Aim of the exercise =
Pull out and copy each line in the entries below that contains the word "Instruction".

Entries on target coordinates =
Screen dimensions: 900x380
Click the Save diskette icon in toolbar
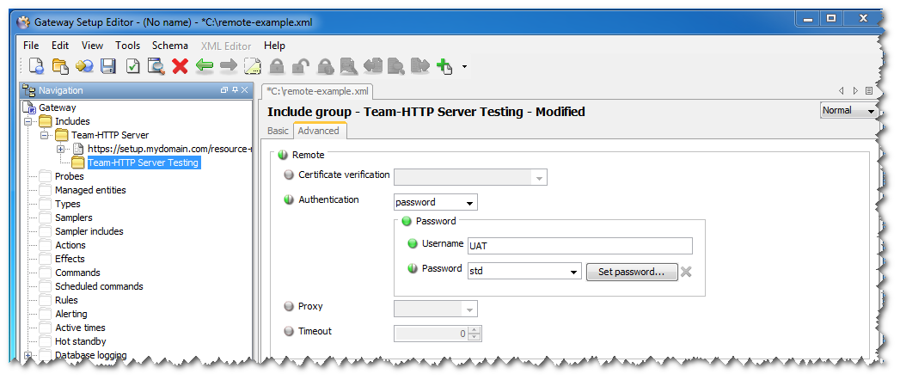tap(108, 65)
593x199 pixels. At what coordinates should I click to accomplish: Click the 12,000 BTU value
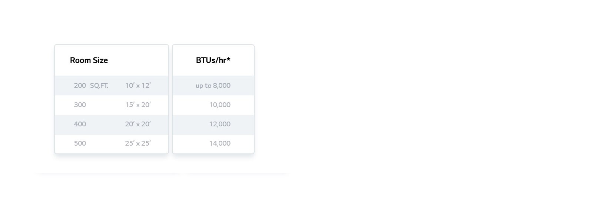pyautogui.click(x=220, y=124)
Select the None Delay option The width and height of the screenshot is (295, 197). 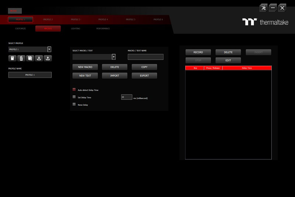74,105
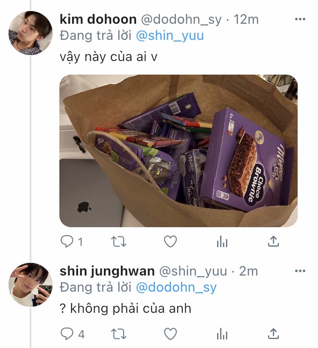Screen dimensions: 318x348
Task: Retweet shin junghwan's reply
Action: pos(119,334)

---

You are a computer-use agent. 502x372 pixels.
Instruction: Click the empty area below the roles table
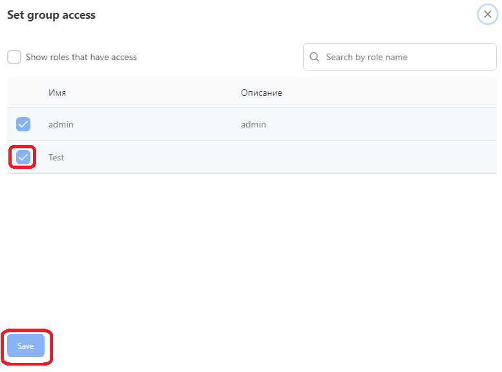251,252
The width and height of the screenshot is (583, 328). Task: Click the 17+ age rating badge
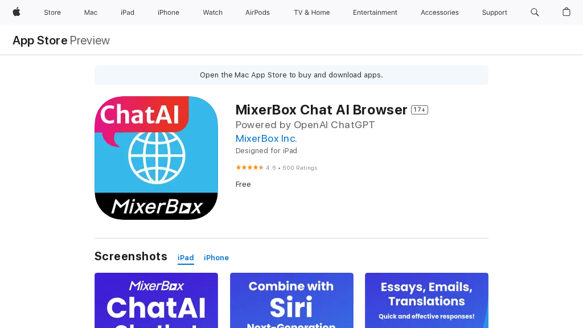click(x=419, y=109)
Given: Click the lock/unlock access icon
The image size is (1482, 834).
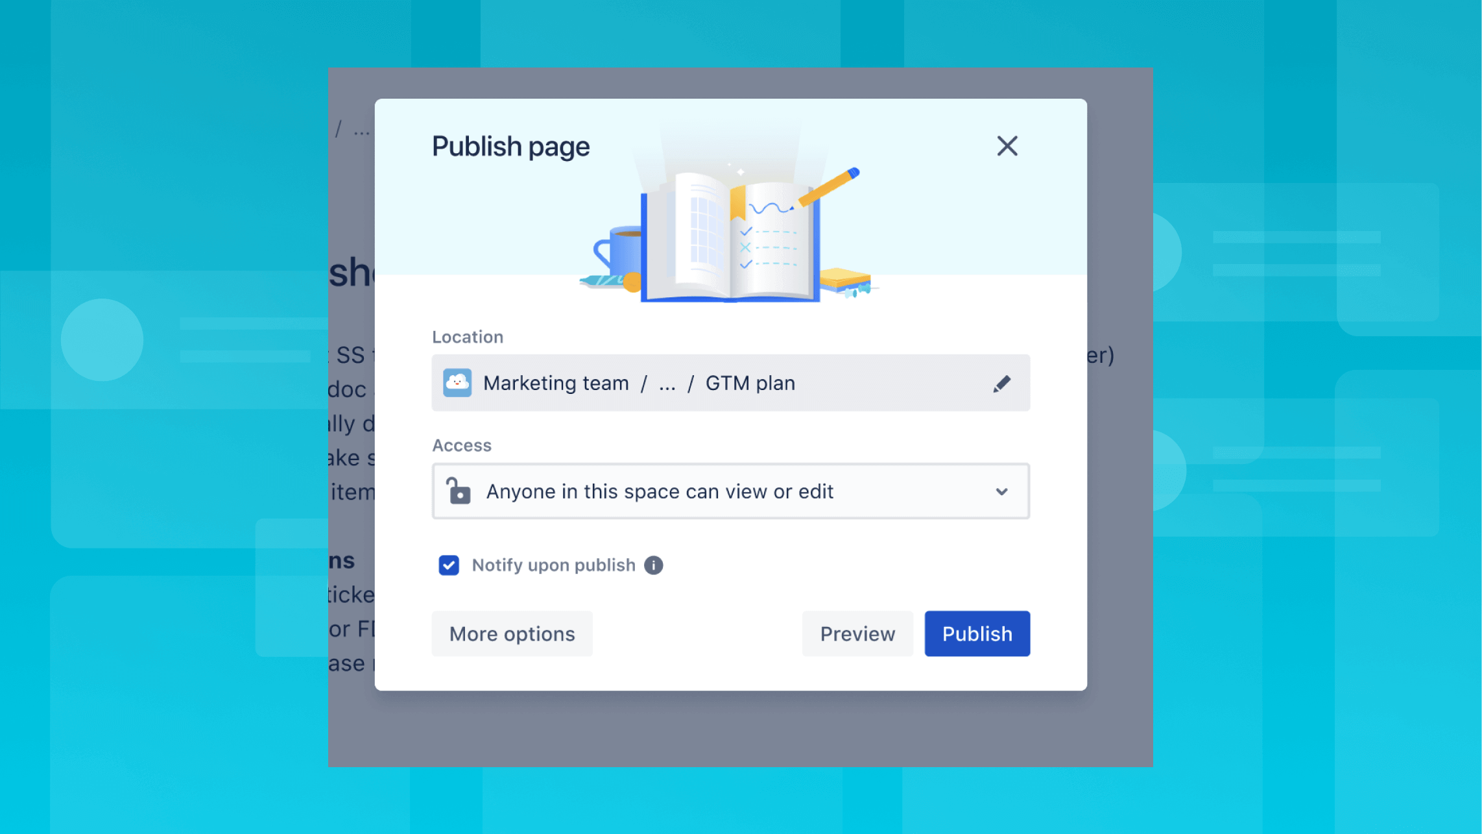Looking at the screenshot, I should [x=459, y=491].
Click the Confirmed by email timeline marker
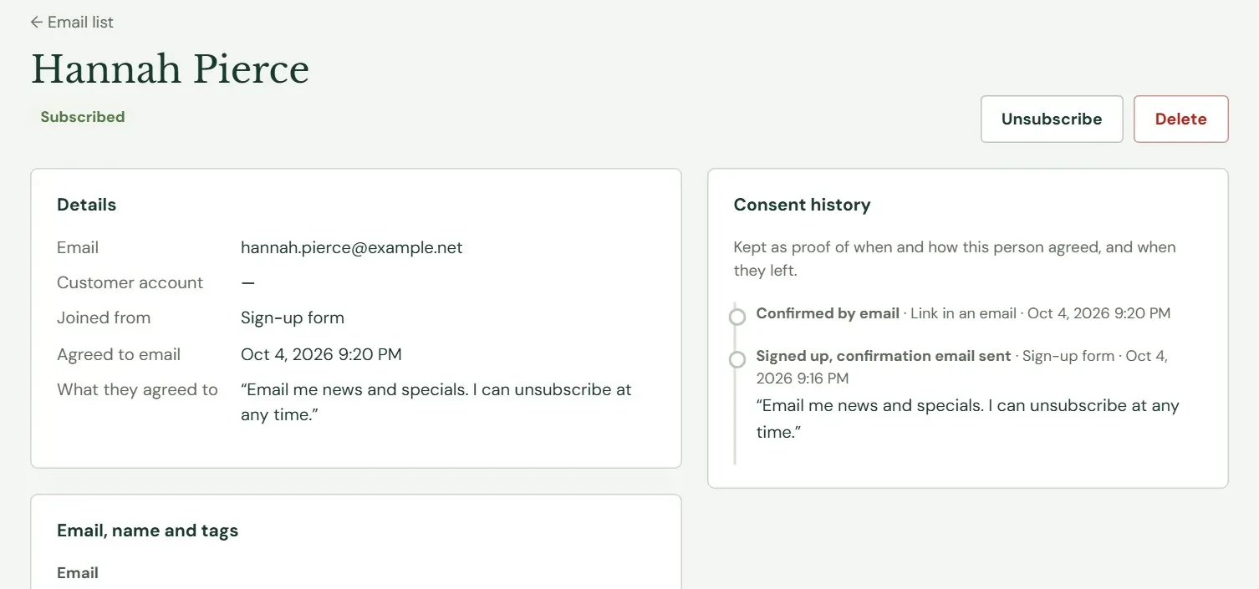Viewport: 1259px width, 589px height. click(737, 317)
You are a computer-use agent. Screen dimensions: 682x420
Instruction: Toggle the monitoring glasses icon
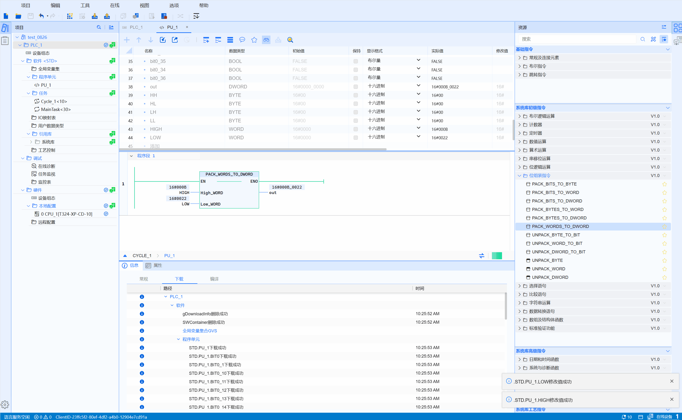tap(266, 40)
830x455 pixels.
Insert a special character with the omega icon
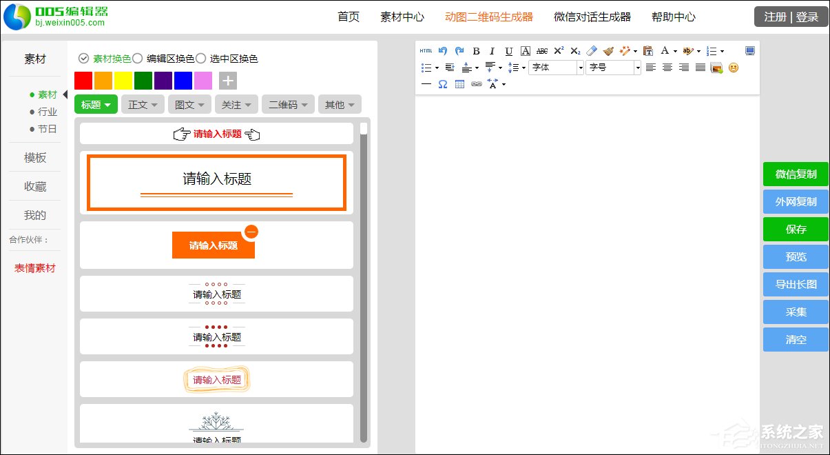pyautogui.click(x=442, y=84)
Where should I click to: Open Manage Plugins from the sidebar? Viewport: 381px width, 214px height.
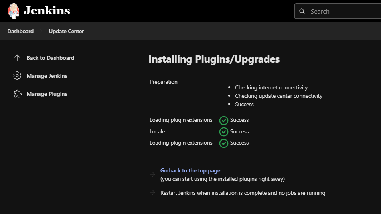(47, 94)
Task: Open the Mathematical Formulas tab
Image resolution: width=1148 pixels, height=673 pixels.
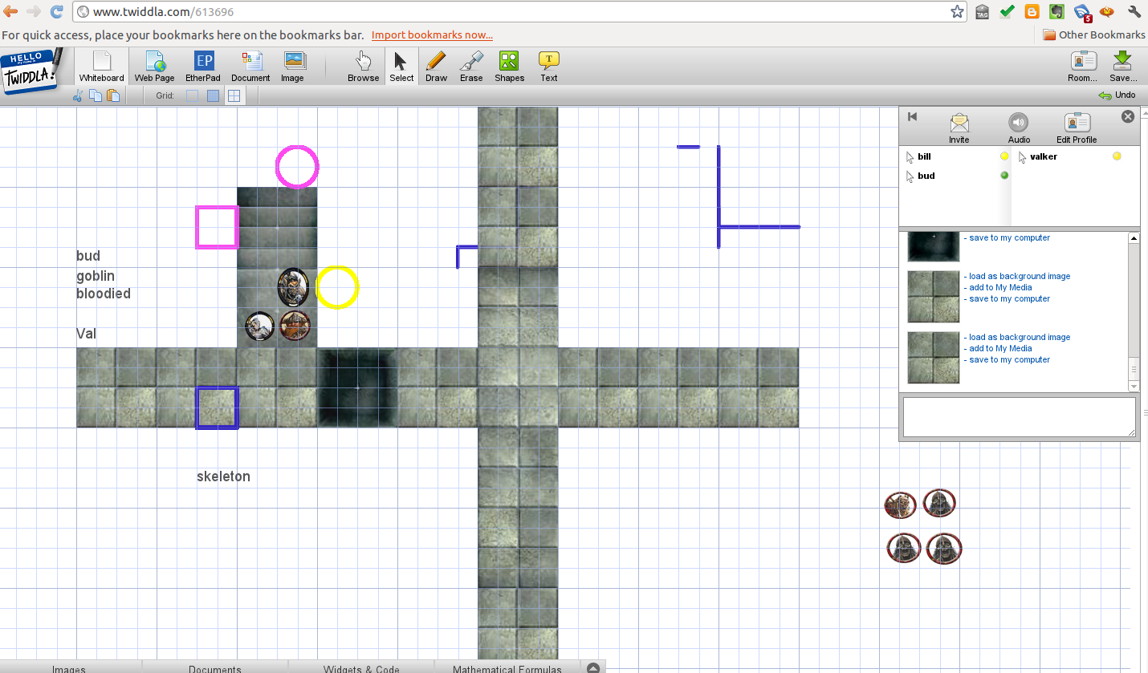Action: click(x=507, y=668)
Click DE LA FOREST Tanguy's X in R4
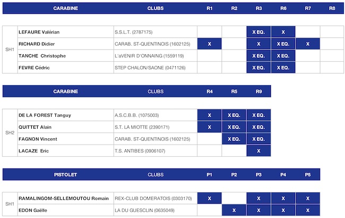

Solution =
Instruction: Click the empty area below the roles table
Instruction: Toggle the monitoring glasses icon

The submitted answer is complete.